Als Ahmad Wali Ekrami im Frühjahr 2022 aus Afghanistan nach Deutschland kommt, ist Eile geboten: Den damals 11-Jährigen plagt eine schwere Entzündung am linken Bein. In Afghanistan ist die medizinische Versorgung düster. Deshalb organisieren Betreuer einer Menschenrechtsorganisation eine Behandlung in einer Klinik im Ruhrgebiet. Doch plötzlich muss die Klinik die Behandlung absagen. Bethel springt ein und rettet das Bein des Jungen. Die Behandlung dauerte ein Jahr. 

Als die Absage der Klinik kommt, bricht für den Jungen und seine Gastfamilie eine Welt zusammen. Vielleicht nie wieder laufen? Mit den Freunden Fußball spielen? Absolut unvorstellbar. Die Betreuer der Menschenrechtsorganisation wenden sich deshalb an das Evangelische Klinikum Bethel (EvKB) in Bielefeld. „Wir engagieren uns seit Jahren für humanitäre Hilfsprojekte. Hierfür gibt es einen eigenen Fonds, der die Behandlungskosten trägt“, sagt Tanja Kirchner, Klinische Ethikerin am EvKB.

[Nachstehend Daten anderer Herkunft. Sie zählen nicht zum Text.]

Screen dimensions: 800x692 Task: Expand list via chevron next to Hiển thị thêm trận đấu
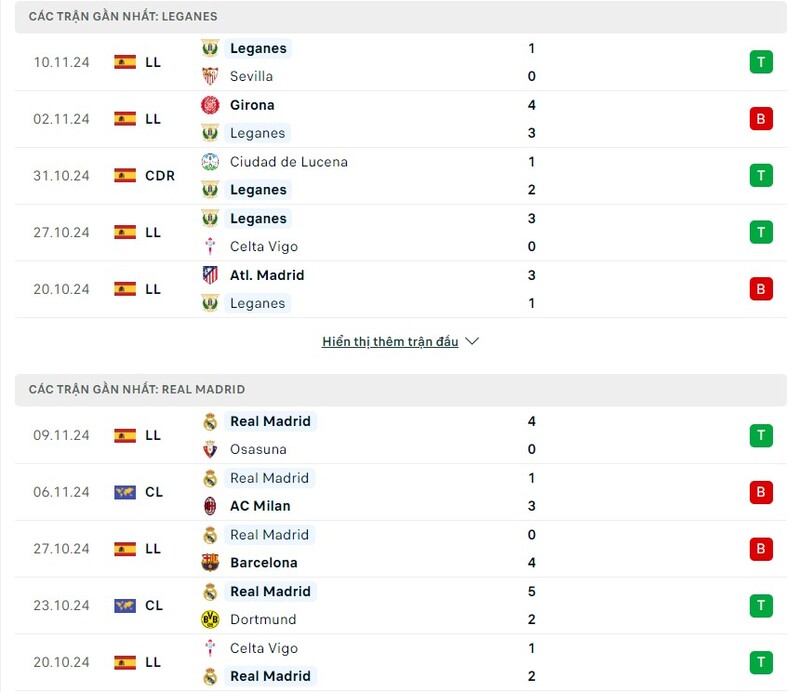(472, 341)
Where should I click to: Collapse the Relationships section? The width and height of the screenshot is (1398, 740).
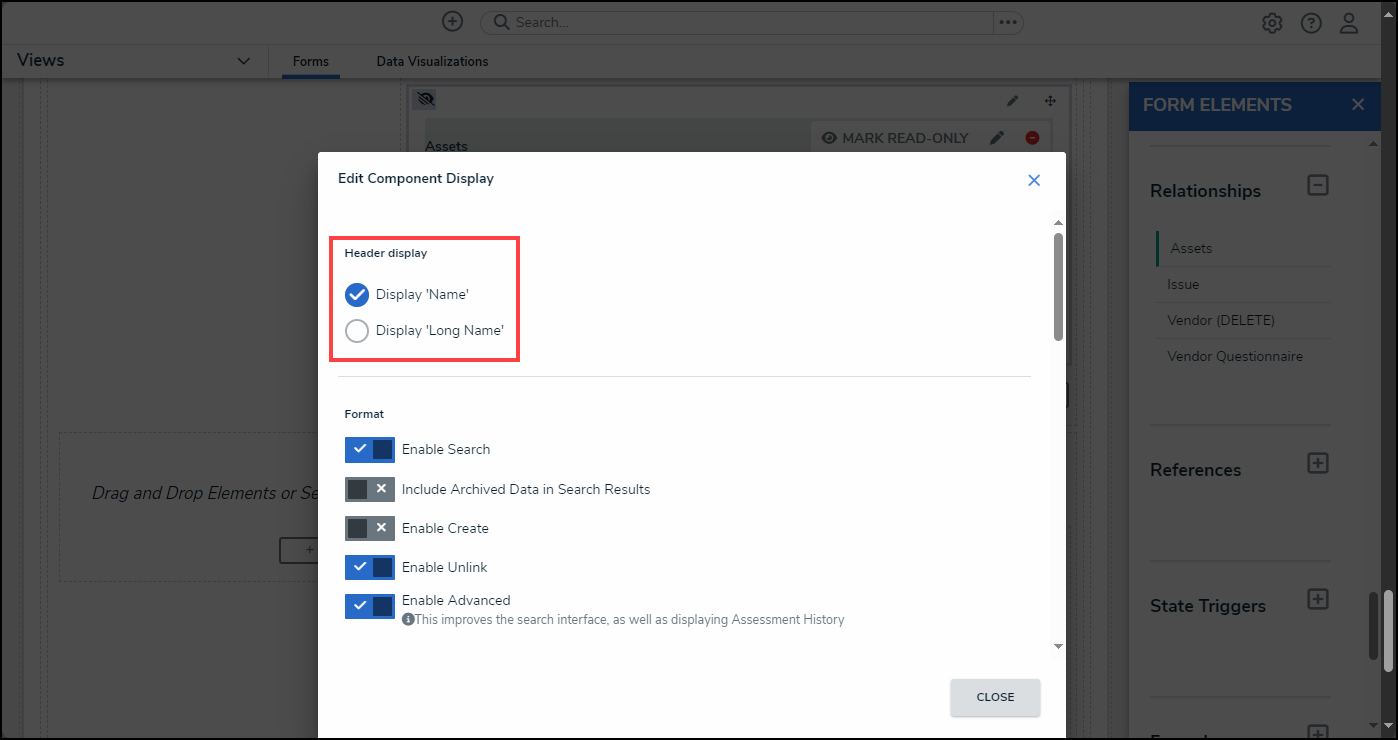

Prof. Dr. Winfried Barthlen, Chefarzt der Klinik für Kinderchirurgie: „Die Diagnose des Jungen ist bitter. Eine schwere Knochenentzündung im linken Unterschenkel, besiedelt mit einem multiresistenten Keim. Die Wunde ist offen, eitert, der Junge hat starke Schmerzen. Für uns ist sofort klar: Wenn wir jetzt nicht behandeln, dann verliert der Junge sein Bein.“ Kindertraumatologe Oberarzt Mohamad Al  Nahar führt die Operation durch. Mit den Röntgenbildern steht Al Nahar vor einer großen Herausforderung. „Die Entzündung ist stark vorangeschritten. Ein schmaler Grat, der höchstes Fingerspitzengefühl erfordert.“ Die Operation dauert zweieinhalb Stunden. Der Arzt entfernt krankhaftes Gewebe und regt die Durchblutung an den Wachstumszonen des Knochens an. Schnell ist klar, dass der Eingriff geglückt ist. Die nächsten Wochen sind entscheidend für den Jungen. „Die Therapie zeigte bei Ahmad direkt Wirkung. Es hat aber trotzdem ein Jahr gebraucht, bis seine Behandlung abgeschlossen werden konnte. Und alle haben mitgefiebert: Das Team aus dem OP, die Pflegenden und Ärzte, die Kolleginnen und Kollegen aus der Physiotherapie und Radiologie – eben alle, die an der Behandlung beteiligt waren“, sagt Barthlen. Einen besonderen Dank richtet Barthlen an das Sanitätshaus Rosenhäger, das zwei Beinschienen, sogenannte Orthesen, spendete.

Jetzt hat die Abschlussuntersuchung des Jungen durch Oberarzt Al Nahar in der Klink stattgefunden. Ahmad Wali Ekrami kommt zum letzten Mal in die Klinik. Ein Verband ziert eine kleine Wunde am Unterschenkel. Die entscheidende Aussage von Oberarzt Mohamad Al Nahar folgt prompt: „Das Bein ist vollständig verheilt.“ Der heute 12-Jährige hat ein Lächeln im Gesicht. Zur Verabschiedung gibt es zur Erinnerung ein Gruppenfoto auf der Station. Hinter der einen oder anderen Schutzmaske fließt eine Freudenträne. Denn hinter diesem Jungen steht eine ganze Klinik.